GCP

GKE workload identity

misankim 2023. 7. 1. 23:06

# Grant gcp permissions to pods using workload identity

-> Rather than granting a gcp service account to individual nodes or the entire cluster, a k8s service account is created, and the k8s service account is set to assume the gcp service account role, thereby granting gcp specific service permissions only to the pod.

 

https://cloud.google.com/kubernetes-engine/docs/how-to/workload-identity?hl=ko#authenticating_to

 

 

# Create k8s service account

 

kubectl create serviceaccount gcs-ksa \
    --namespace flask-gcs

 

 

# Create gcp service account

 

gcloud iam service-accounts create my-test-gcs-gsa \
    --project=my-test-project

 

Assign roles when necessary

 

-> Add “Storage Object Admin” role in the gcp iam console.

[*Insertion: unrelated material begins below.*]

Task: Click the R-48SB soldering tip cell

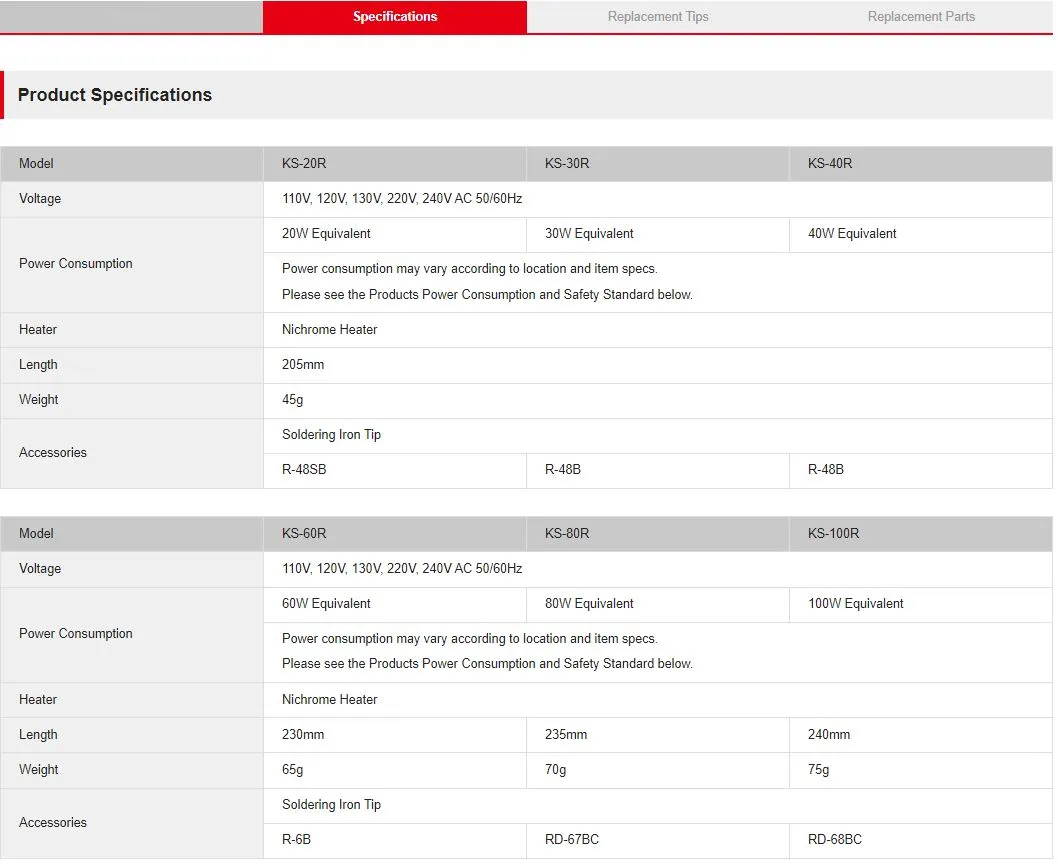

-> reference https://cloud.google.com/iam/docs/understanding-roles?hl=ko#cloud-storage-roles

 

gcloud projects add-iam-policy-binding my-test-project \
    --member "serviceAccount:my-test-gcs-gsa@my-test-project.iam.gserviceaccount.com" \
    --role "roles/storage.objectAdmin"

 

Policy binding

 

-> Attach a policy to allow the cluster's workload identity to assume the role of the gcs service account.

-> When deleting a workload identity policy binding, change only “add-iam-policy-binding” to “remove-iam-policy-binding” and then execute the command.

 

gcloud iam service-accounts add-iam-policy-binding my-test-gcs-gsa@my-test-project.iam.gserviceaccount.com \
    --project=my-test-project \
    --role roles/iam.workloadIdentityUser \
    --member "serviceAccount:my-test-project.svc.id.goog[flask-gcs/gcs-ksa]"

 

check

 

gcloud iam service-accounts get-iam-policy my-test-gcs-gsa@my-test-project.iam.gserviceaccount.com --project=my-test-project

 

 

# Add annotation to k8s service account

apiVersion: v1
kind: ServiceAccount
metadata:
  annotations:
    iam.gke.io/gcp-service-account: my-test-gcs-gsa@my-test-project.iam.gserviceaccount.com
  name: gcs-ksa
  namespace: flask-gcs

 

 

# Add k8s service account to pod

 

apiVersion: apps/v1
kind: Deployment
metadata:
  namespace: flask-gcs
  name: deploy-my-flask-app
spec:
  selector:
    matchLabels:
      app: my-flask-app
  replicas: 1
  template:
    metadata:
      labels:
        app: my-flask-app
    spec:
      serviceAccount: gcs-ksa
      containers:
      - image: asia.gcr.io/my-test-project/flaks-gcs:1.0
        imagePullPolicy: Always
        name: my-flask-app
        ports:
        - containerPort: 5000

 

 

# Check with test pod

 

vim test.yaml

apiVersion: v1
kind: Pod
metadata:
  name: workload-identity-test
  namespace: flask-gcs
spec:
  containers:
  - image: google/cloud-sdk:slim
    name: workload-identity-test
    command: ["sleep","infinity"]
  serviceAccountName: gcs-ksa
  nodeSelector:
    iam.gke.io/gke-metadata-server-enabled: "true"

 

 

kubectl apply -f test.yaml

kubectl exec -it workload-identity-test \
  --namespace flask-gcs \
  -- /bin/bash

curl -H "Metadata-Flavor: Google" http://169.254.169.254/computeMetadata/v1/instance/service-accounts/

 

Output

root@workload-identity-test:/# curl -H "Metadata-Flavor: Google" http://169.254.169.254/computeMetadata/v1/instance/service-accounts/

default/
my-test-gcs-gsa@my-test-project.iam.gserviceaccount.com/

 

 

(Note) When an authentication error occurs when newly deploying a pod with a workload identity set.

-> A newly created pod receives an authentication error and is authenticated normally when the pod is restarted.

-> Need to wait a few seconds after pod creation, so add initcontainer

 

https://cloud.google.com/kubernetes-engine/docs/troubleshooting/troubleshooting-security#troubleshoot-timeout

 

  initContainers:
  - image:  gcr.io/google.com/cloudsdktool/cloud-sdk:alpine
    name: workload-identity-initcontainer
    command:
    - '/bin/bash'
    - '-c'
    - |
      curl -sS -H 'Metadata-Flavor: Google' 'http://169.254.169.254/computeMetadata/v1/instance/service-accounts/default/token' --retry 30 --retry-connrefused --retry-max-time 60 --connect-timeout 3 --fail --retry-all-errors > /dev/null && exit 0 || echo 'Retry limit exceeded. Failed to wait for metadata server to be available. Check if the gke-metadata-server Pod in the kube-system namespace is healthy.' >&2; exit 1
  containers:
  - image: gcr.io/your-project/your-image
    name: your-main-application-container